Simms: BrowserPlus enables the browser to do things that it couldn't do before in a secure way. Instead of sites trying to hack X or Y feature, Yahoo has now invested time and energy and resources into building a technology that does these functions securely. That's one of the guiding principles behind BrowserPlus: to make those interactions secure.


IDGNS: Have you had talks and/or actually had hands-on collaborations with any of the leading browser makers yet?


Simms: We haven't been talking to the browser makers yet but would welcome dialogue with them, as well as with any potential partners and developers interested in BrowserPlus.


IDGNS: How integrated is this today with other Yahoo Open Strategy projects?


Simms: Right now it's developed as its own platform and has been focused on just being a platform [and] getting its capabilities delivered. If, as developers start to build applications with the Yahoo application platform, or if they start to use our social APIs that we'll be launching, they tell us they'd like to see those things integrated with BrowserPlus, our job is to make that available.

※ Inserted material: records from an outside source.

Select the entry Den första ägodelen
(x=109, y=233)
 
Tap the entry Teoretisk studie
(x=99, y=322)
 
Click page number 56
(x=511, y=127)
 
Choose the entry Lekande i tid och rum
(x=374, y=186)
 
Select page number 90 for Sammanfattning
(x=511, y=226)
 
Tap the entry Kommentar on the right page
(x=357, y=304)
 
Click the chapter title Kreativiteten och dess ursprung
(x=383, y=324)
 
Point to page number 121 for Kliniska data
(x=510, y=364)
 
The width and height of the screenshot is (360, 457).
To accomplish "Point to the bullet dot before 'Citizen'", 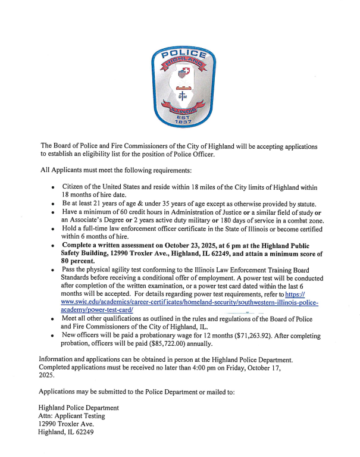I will pyautogui.click(x=54, y=187).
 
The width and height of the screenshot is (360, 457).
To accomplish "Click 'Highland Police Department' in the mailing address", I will pyautogui.click(x=79, y=408).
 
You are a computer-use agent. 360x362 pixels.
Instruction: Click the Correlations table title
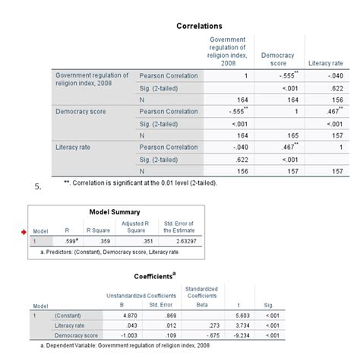199,26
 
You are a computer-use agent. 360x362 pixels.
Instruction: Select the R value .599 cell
70,241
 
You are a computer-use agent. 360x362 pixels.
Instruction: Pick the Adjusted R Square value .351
137,241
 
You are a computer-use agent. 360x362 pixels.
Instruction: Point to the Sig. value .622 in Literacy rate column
333,87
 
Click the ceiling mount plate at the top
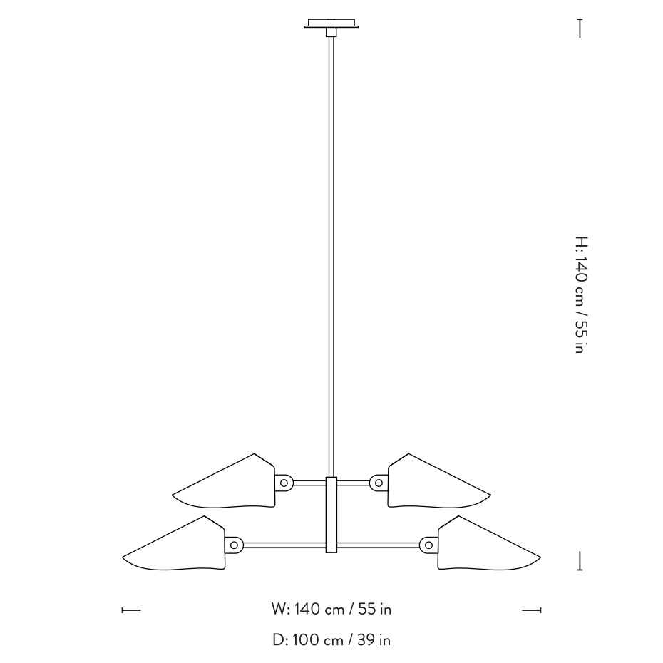pos(332,24)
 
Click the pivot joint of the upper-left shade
pos(284,483)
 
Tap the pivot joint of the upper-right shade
pos(379,483)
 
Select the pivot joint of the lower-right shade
pos(428,545)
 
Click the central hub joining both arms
pos(332,513)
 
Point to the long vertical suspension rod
pos(332,250)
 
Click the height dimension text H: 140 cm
pos(580,295)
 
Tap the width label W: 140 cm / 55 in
pos(332,610)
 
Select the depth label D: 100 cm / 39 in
pos(332,640)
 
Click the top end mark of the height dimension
pos(580,29)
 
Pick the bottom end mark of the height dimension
pos(580,560)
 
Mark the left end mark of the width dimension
pos(131,610)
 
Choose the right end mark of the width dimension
pos(532,610)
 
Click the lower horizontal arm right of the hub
pos(378,545)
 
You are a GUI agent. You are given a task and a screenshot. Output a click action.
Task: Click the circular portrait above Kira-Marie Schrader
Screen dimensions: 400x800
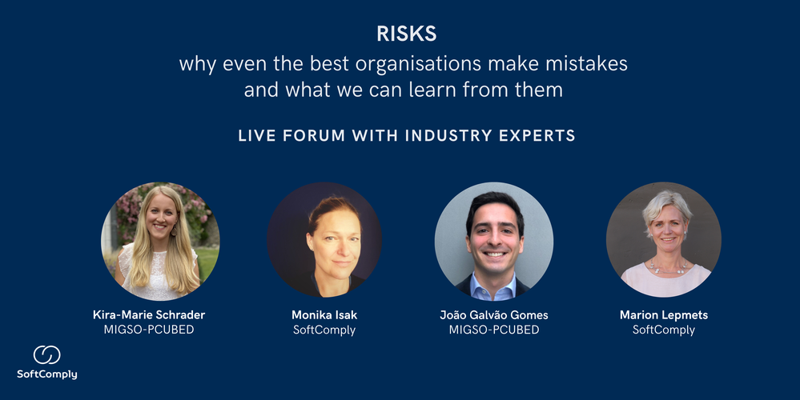click(x=160, y=241)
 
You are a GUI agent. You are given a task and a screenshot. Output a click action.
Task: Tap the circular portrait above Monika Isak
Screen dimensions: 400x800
click(x=324, y=241)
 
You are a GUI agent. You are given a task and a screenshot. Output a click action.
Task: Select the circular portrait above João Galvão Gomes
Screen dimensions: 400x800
click(x=494, y=241)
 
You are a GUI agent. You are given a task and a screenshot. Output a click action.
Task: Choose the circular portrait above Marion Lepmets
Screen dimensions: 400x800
click(x=663, y=241)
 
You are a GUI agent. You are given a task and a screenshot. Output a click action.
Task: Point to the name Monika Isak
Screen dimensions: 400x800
click(x=324, y=315)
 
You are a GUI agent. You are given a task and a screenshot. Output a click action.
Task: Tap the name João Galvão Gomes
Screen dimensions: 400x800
click(x=494, y=315)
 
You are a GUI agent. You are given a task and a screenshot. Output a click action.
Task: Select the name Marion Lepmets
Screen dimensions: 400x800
click(x=663, y=315)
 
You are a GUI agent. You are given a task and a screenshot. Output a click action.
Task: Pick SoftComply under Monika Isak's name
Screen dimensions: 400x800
click(x=324, y=330)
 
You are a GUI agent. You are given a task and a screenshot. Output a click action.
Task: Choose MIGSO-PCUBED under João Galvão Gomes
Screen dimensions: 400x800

IDGNS: Will developers need to be pre-approved by Yahoo to use BrowserPlus? Also, will the BrowserPlus licensing terms allow for commercial uses so developers can generate revenue from its use?


Simms: Today it's restricted: We're only working with some select partners. But over the coming months, we plan to open up the distribution channels for BrowserPlus so any site can build on top of it. It'll be a self-service capability. In terms of commercial use, the point of this service is to power sites on the Web so sites can use the functionality how they would like.